# [EXTRACTO DEL TEXTO]
* * * * * * *
Por supuesto, eran trazos que había aprendido de las caricaturas, de Sailor Moon y otros animes japoneses. Líneas suaves, narices pequeñas, ojos grandes, mentones angulares, frentes pequeñas. Elementos que habrían de estar siempre en cada página de los cuadernos que llenó de princesas y modelos con piernas inmensas y cintura diminuta. Su arte se alimentaba todas las mañanas de aquellos programas de televisión, que miraba con un plato de cereal en las manos; consumía capítulo tras capítulo de Sailor Moon, su serie favorita. 

Y no sólo en el cuaderno capturó toda la esencia de aquellas mujeres ficticias. Las postura, el juego de manos sobre la cara, los movimientos de cabeza, los tonos agudos de las voces; también la seducción de Tuxedo Mask, la elegancia y el porte para vestir pulcro, fueron características que pasaron a ser parte de él. Tomó la estética del ánime y la replicó en su apariencia cuando llegó a ser mayor.
* * * * * * *
# [REGISTROS EXTRAÍDOS]
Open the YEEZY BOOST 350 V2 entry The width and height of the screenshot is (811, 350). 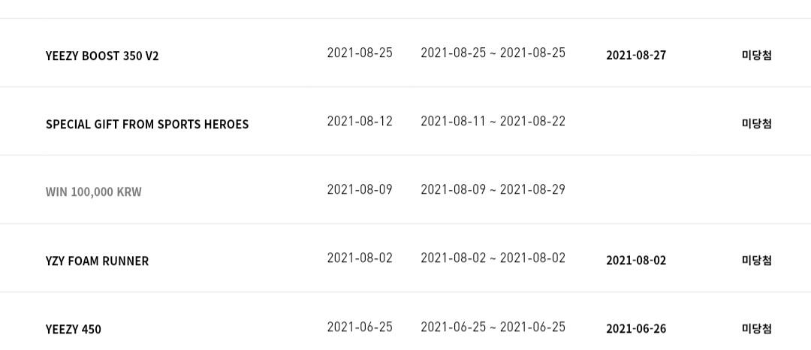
* * * * * * *
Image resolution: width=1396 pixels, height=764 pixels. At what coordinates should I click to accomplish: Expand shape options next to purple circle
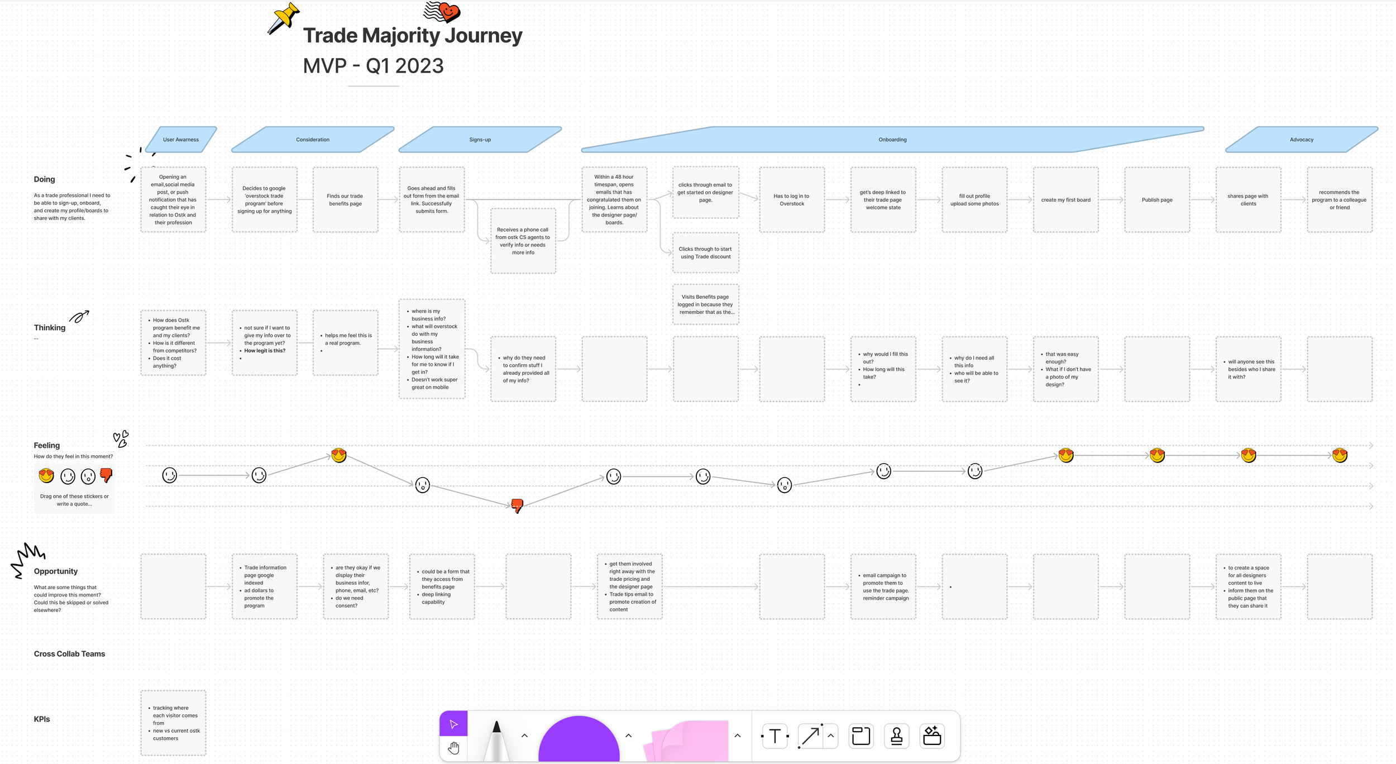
* * * * * * *
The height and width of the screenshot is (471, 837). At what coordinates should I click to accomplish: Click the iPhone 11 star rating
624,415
* * * * * * *
Devuelve sin cambios el fragmento del extracto sobre el anime que va desde "Por supuesto, eran" hasta "su serie favorita.", ambos incluidos. Los registros no se necesitan para resolver esto.

Por supuesto, eran trazos que había aprendido de las caricaturas, de Sailor Moon y otros animes japoneses. Líneas suaves, narices pequeñas, ojos grandes, mentones angulares, frentes pequeñas. Elementos que habrían de estar siempre en cada página de los cuadernos que llenó de princesas y modelos con piernas inmensas y cintura diminuta. Su arte se alimentaba todas las mañanas de aquellos programas de televisión, que miraba con un plato de cereal en las manos; consumía capítulo tras capítulo de Sailor Moon, su serie favorita.